▸ Assignment
Would you write out all of the entries below, exactly as they stand?

━━━━━ Data for this task ━━━━━

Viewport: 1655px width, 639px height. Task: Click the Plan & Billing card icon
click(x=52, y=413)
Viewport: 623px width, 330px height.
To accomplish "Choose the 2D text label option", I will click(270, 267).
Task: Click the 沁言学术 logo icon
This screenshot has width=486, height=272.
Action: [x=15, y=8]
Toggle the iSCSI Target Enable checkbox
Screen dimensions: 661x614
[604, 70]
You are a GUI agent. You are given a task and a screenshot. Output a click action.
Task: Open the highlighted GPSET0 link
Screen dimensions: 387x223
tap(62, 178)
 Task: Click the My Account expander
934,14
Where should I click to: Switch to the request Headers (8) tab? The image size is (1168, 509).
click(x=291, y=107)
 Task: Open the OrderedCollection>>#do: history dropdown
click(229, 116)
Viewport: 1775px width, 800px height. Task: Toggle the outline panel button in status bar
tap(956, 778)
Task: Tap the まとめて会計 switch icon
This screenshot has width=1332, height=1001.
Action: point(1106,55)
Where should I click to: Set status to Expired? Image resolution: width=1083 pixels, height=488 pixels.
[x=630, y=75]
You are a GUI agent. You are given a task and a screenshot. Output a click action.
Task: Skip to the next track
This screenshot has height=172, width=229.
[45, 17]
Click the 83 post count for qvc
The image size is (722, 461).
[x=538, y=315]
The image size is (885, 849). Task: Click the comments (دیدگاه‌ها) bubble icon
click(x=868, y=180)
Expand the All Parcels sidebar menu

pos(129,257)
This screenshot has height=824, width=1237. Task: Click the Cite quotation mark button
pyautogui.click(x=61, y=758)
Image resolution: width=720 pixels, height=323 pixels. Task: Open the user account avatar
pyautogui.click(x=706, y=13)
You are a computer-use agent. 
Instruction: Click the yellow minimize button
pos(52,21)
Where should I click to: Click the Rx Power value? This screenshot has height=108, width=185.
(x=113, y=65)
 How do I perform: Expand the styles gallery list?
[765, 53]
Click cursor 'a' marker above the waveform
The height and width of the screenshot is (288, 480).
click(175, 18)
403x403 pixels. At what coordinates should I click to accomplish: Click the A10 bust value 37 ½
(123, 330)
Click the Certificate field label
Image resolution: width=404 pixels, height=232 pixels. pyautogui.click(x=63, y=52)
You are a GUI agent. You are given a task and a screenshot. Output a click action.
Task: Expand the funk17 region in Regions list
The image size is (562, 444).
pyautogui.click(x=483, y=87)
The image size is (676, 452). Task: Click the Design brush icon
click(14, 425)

━━━━━

▸ Answer space
Viewport: 1655px width, 639px height. Task: Click the Plan & Billing card icon
click(x=52, y=413)
Viewport: 623px width, 330px height.
To accomplish "Choose the 2D text label option", I will click(270, 267).
Task: Click the 沁言学术 logo icon
This screenshot has width=486, height=272.
Action: [x=15, y=8]
Toggle the iSCSI Target Enable checkbox
Screen dimensions: 661x614
[604, 70]
You are a GUI agent. You are given a task and a screenshot. Output a click action.
Task: Open the highlighted GPSET0 link
Screen dimensions: 387x223
tap(62, 178)
 Task: Click the My Account expander
934,14
Where should I click to: Switch to the request Headers (8) tab? The image size is (1168, 509).
click(x=291, y=107)
 Task: Open the OrderedCollection>>#do: history dropdown
click(229, 116)
Viewport: 1775px width, 800px height. Task: Toggle the outline panel button in status bar
tap(956, 778)
Task: Tap the まとめて会計 switch icon
This screenshot has width=1332, height=1001.
Action: point(1106,55)
Where should I click to: Set status to Expired? Image resolution: width=1083 pixels, height=488 pixels.
[x=630, y=75]
You are a GUI agent. You are given a task and a screenshot. Output a click action.
Task: Skip to the next track
This screenshot has height=172, width=229.
[45, 17]
Click the 83 post count for qvc
The image size is (722, 461).
[x=538, y=315]
The image size is (885, 849). Task: Click the comments (دیدگاه‌ها) bubble icon
click(x=868, y=180)
Expand the All Parcels sidebar menu

pos(129,257)
This screenshot has height=824, width=1237. Task: Click the Cite quotation mark button
pyautogui.click(x=61, y=758)
Image resolution: width=720 pixels, height=323 pixels. Task: Open the user account avatar
pyautogui.click(x=706, y=13)
You are a computer-use agent. 
Instruction: Click the yellow minimize button
pos(52,21)
Where should I click to: Click the Rx Power value? This screenshot has height=108, width=185.
(x=113, y=65)
 How do I perform: Expand the styles gallery list?
[765, 53]
Click cursor 'a' marker above the waveform
The height and width of the screenshot is (288, 480).
click(175, 18)
403x403 pixels. At what coordinates should I click to accomplish: Click the A10 bust value 37 ½
(123, 330)
Click the Certificate field label
Image resolution: width=404 pixels, height=232 pixels. pyautogui.click(x=63, y=52)
You are a GUI agent. You are given a task and a screenshot. Output a click action.
Task: Expand the funk17 region in Regions list
The image size is (562, 444).
pyautogui.click(x=483, y=87)
The image size is (676, 452). Task: Click the Design brush icon
click(14, 425)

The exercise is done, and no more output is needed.